While Adele may have sold all the albums in 2015, it was not a particularly great year for women in music who were not named Adele. As a matter of fact, when you start breaking down the numbers of this year's Billboard charts, it was a terrible year for female artists.
According to Fusion, when you look at this year's top 40 most popular artists on the "Billboard 100" — which looks at the 100 most popular songs on any given week — only 25.8% were female. This means out of the 178 songs in the Top 40 this year, only 25% were sung by female artists, such as Selena Gomez, Taylor Swift, and Demi Lovato.

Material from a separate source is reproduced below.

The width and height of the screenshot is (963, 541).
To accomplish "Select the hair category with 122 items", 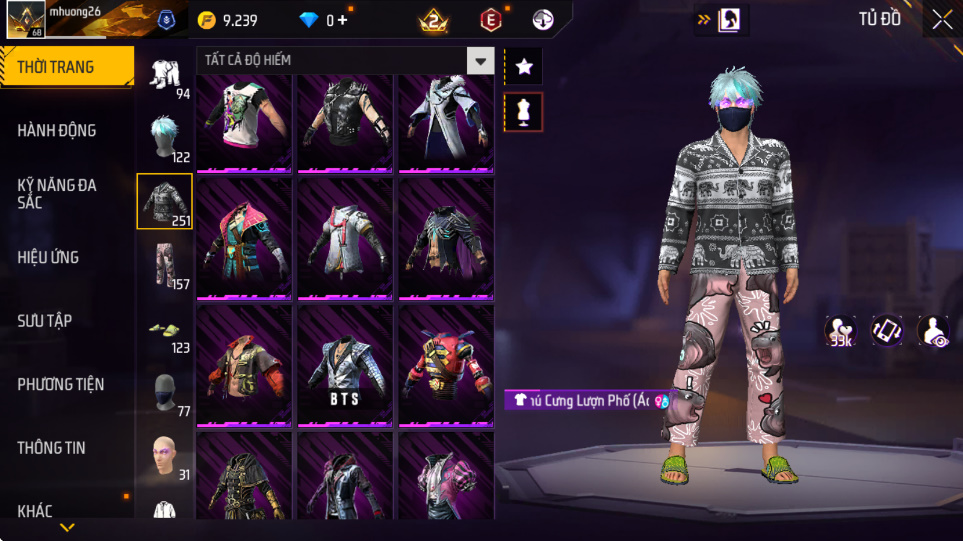I will [x=164, y=138].
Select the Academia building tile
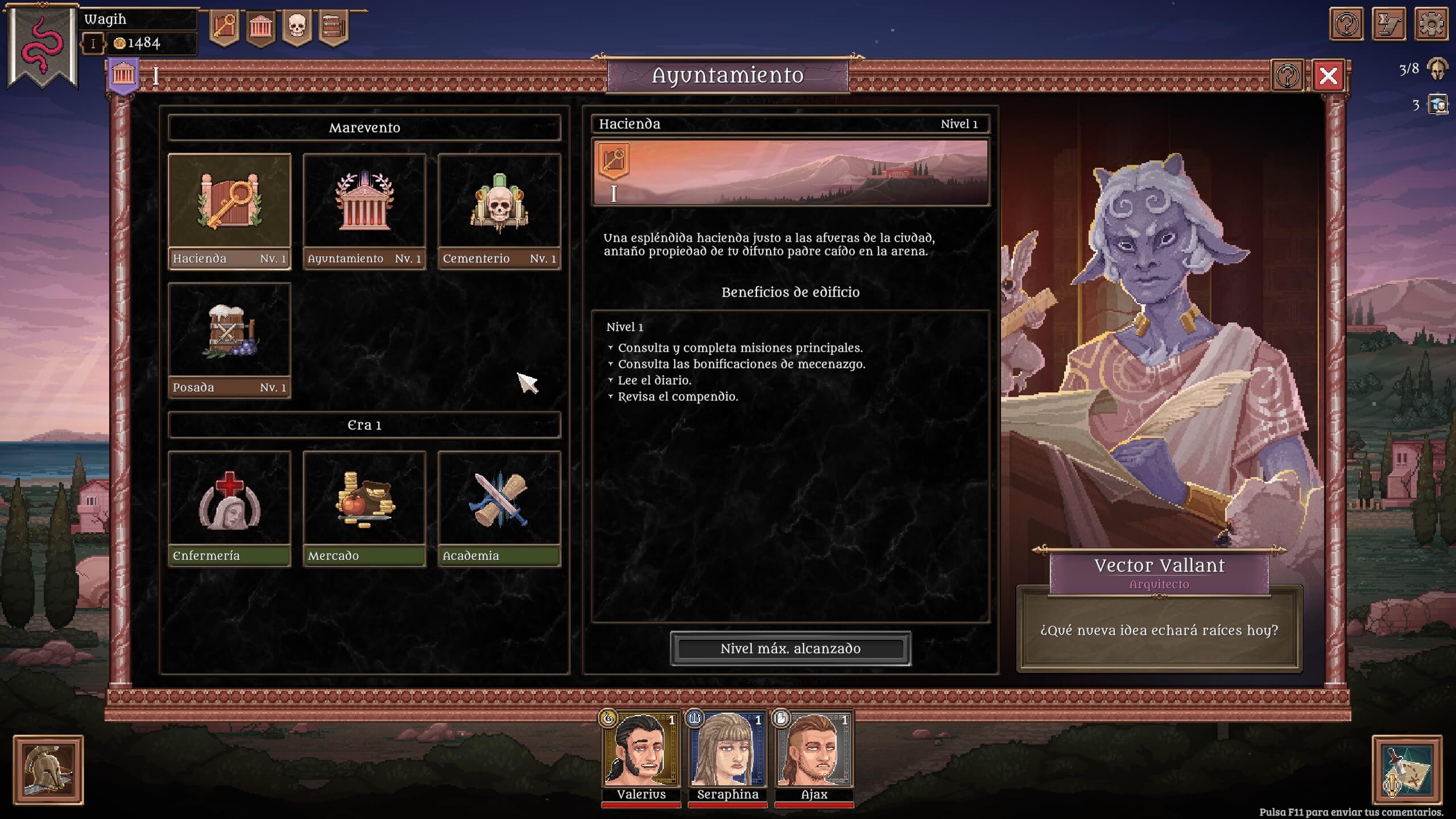Image resolution: width=1456 pixels, height=819 pixels. tap(499, 508)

Beyond that, if Fusion expands the criteria to include solo female artists and songs that feature at least one woman, it only adds an additional 20 songs to the total, or 11.23%. This means that songs featuring a female performer would only rise 13%, to a rather unremarkable 37%.
While female artists were not very well represented on the charts this year, the amount of female songwriters in the Top 40 was less impressive still. Out of the 696 writers it took to create the 178 songs that made the Top 40, only 94 of them were women.
Only one song in this year's Top 40 didn't feature at least one male songwriter, and that was Little Big Town's "Girl Crush." Yes, only one song was actually written by all female writers. In total, 58.5% of this year’s Top 40 tracks were written solely by male songwriters.
Further still — when it comes to the 338 producers who worked on the songs in this year’s Top 40, only 12 of them featured a female producer. The use of the word "featured" here is very important, being that not one song out of the 178 in the Top 40 was produced solely by a woman or a female production team.
When it comes to the year in music, Fusion found that men had a hand in some element of every song on the list, while women "only helped build 6.7% of songs."